Tak lama, ia melihat seorang perempuan memakai gaun juga mahkota yang terbuat dari bunga-bunga.
“Kau, siapa?” Tanyanya pada seseorang yang sedang memetiki bunga di bukit hijau yang luas.
“Aku Yarana.” Jawabnya sambil menatap kemudian tersenyum ke arah Yarana.
“Jadi kau adalah Yarana?” Detektif bertanya tidak percaya.
“Iya, kau bisa lihat dari wajahku kan?” Yarana masih memetiki beberapa bunga sambil terus berbincang.

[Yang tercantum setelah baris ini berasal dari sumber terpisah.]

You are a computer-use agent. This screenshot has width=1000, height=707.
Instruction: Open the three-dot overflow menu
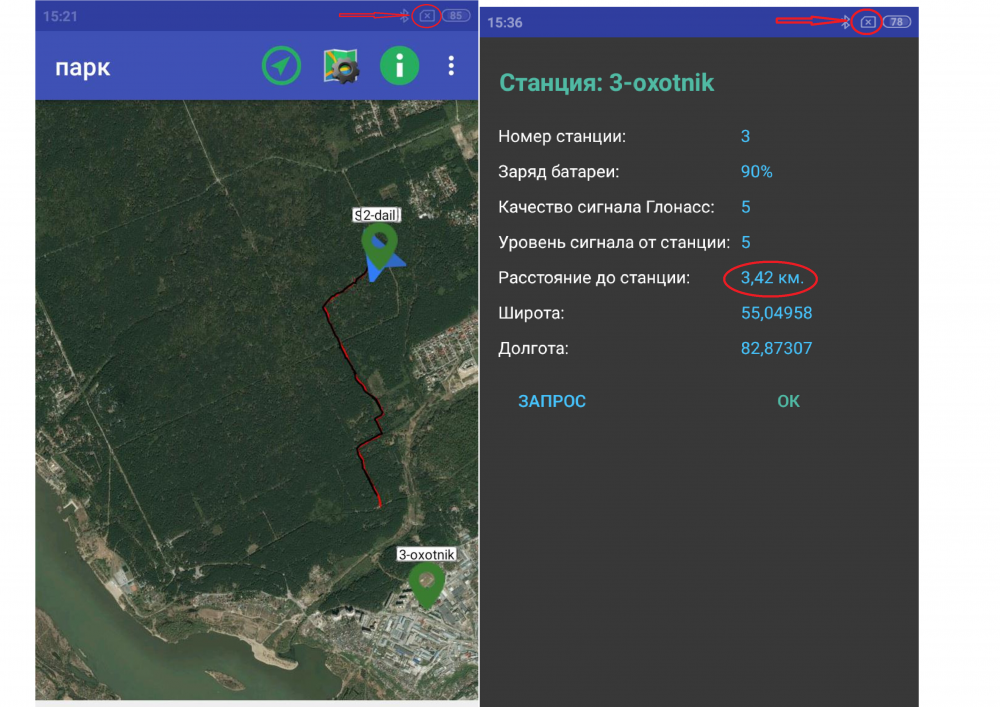451,66
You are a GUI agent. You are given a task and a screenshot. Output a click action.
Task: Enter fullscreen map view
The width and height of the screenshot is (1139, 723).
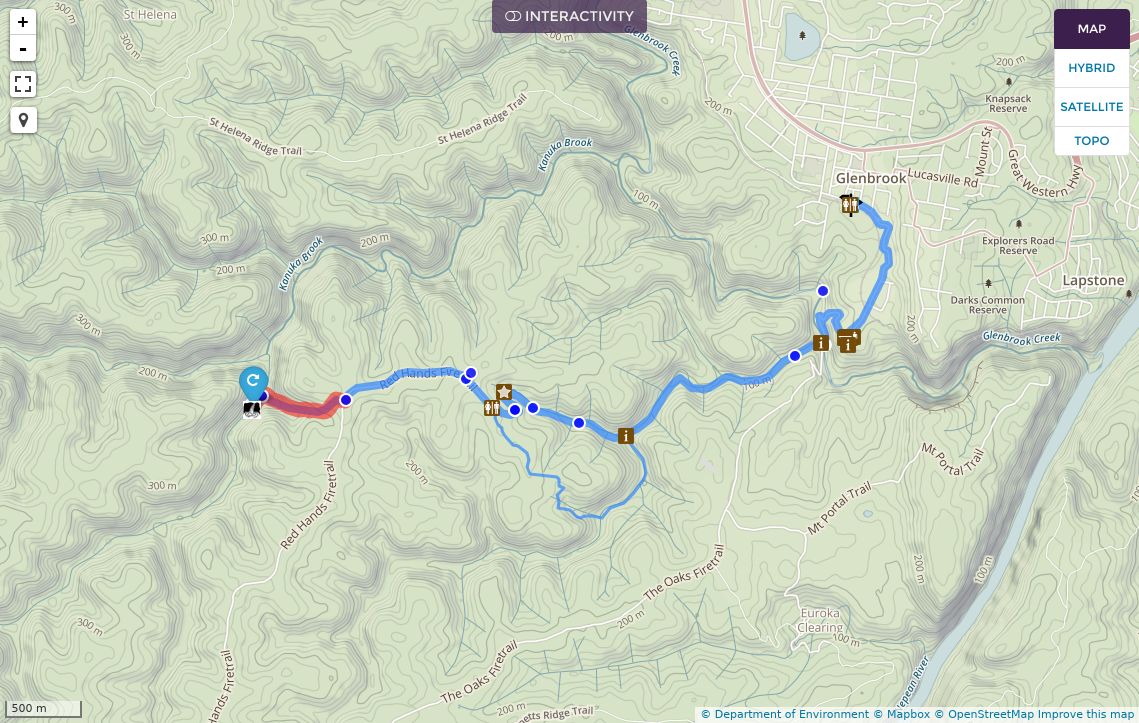23,84
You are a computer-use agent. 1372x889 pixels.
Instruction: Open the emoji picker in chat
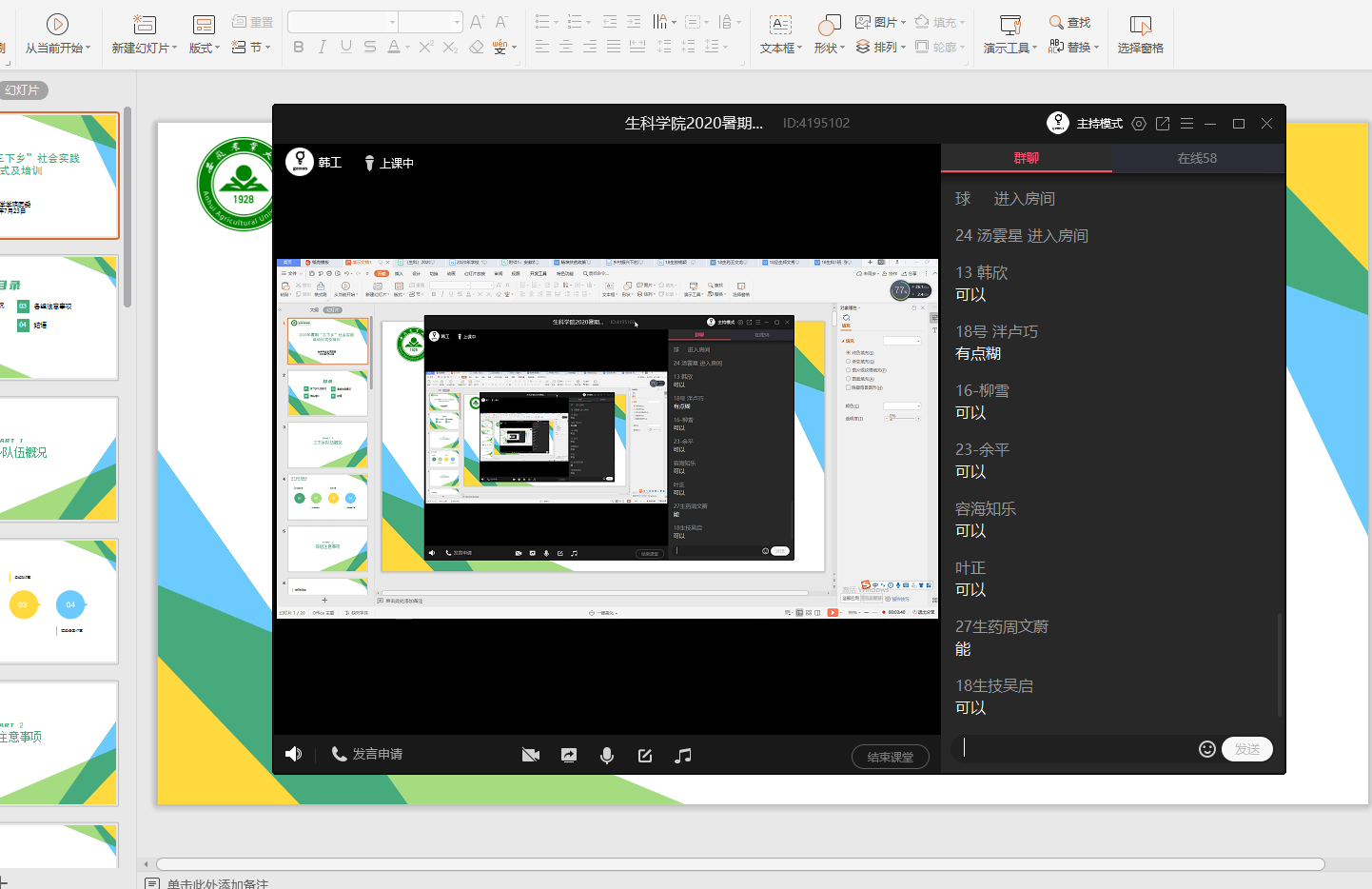(x=1206, y=749)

“Kenapa kau tidak kembali keragamu?” Detektif bertanya dengannya.
“Karena, aku tidak seberani dirimu. Jadi, aku tidak ingin kembali ke ragaku.” Yarana Sambil menatap sayu kearah detektif.
“Kau harus berani. Aku akan berusaha menyelesaikan semua masalahmu. Setelahnya, kau harus tetap hidup dan harus lebih berani dari sebelumnya.” Detektif meyakinkan Yarana asli untuk terus bertahan.
“Pantas saja pangeran Nares menyukai jiwamu. Kau memang berbeda.” Putri Yarana asli menatap detektif lagi.
“E-eh, kau salah paham. Kami hanya tidak sengaja bekerja sama.” Detektif dan Nares, sama-sama berusaha mengelak perasaan yang ada.
“Ternyata benar ya.” Putri Yarana asli tersenyum dan tertawa kecil, ia begitu berwibawa dan sangat berbeda seratus delapan puluh derajat dengan detektif. Mungkin karena inilah sebagian orang-orang diistana terkejut dengan perubahan yang ada.
“Apanya yang benar?” Detektif tidak peka dengan yang dimaksud oleh putri Yarana.
“Lupakan saja. Sekarang, kalian harus menemukan seorang saksi penting di daerah Sellvana.” Putri Yarana memberi sebuah petunjuk pada detektif.
“Saksi? Saksi apa putri?” Detektif makin bingung. Tatkala ia sedang bingung, putri Yarana asli tiba-tiba hilang begitu saja. Detektif sudah menoleh kesana dan kemari, namun tak melihat siapa-siapa lagi.
“Kau harus menemukan saksi tersebut, detektif.” Terdengar sebuah suara perempuan yang menggema diseluruh penjuru bukit.
“Saksi di daerah Sellvana..” Detektif mengulang-ulangi kata tersebut agar ia ingat saat terbangun dari mimpinya. Entah kenapa tiba-tiba saja bukit-bukit tersebut seperti bergoyang.
Bragg.. kereta kuda menabrak sebuah batu hingga kepala detektif terbentur keras lalu terbangun.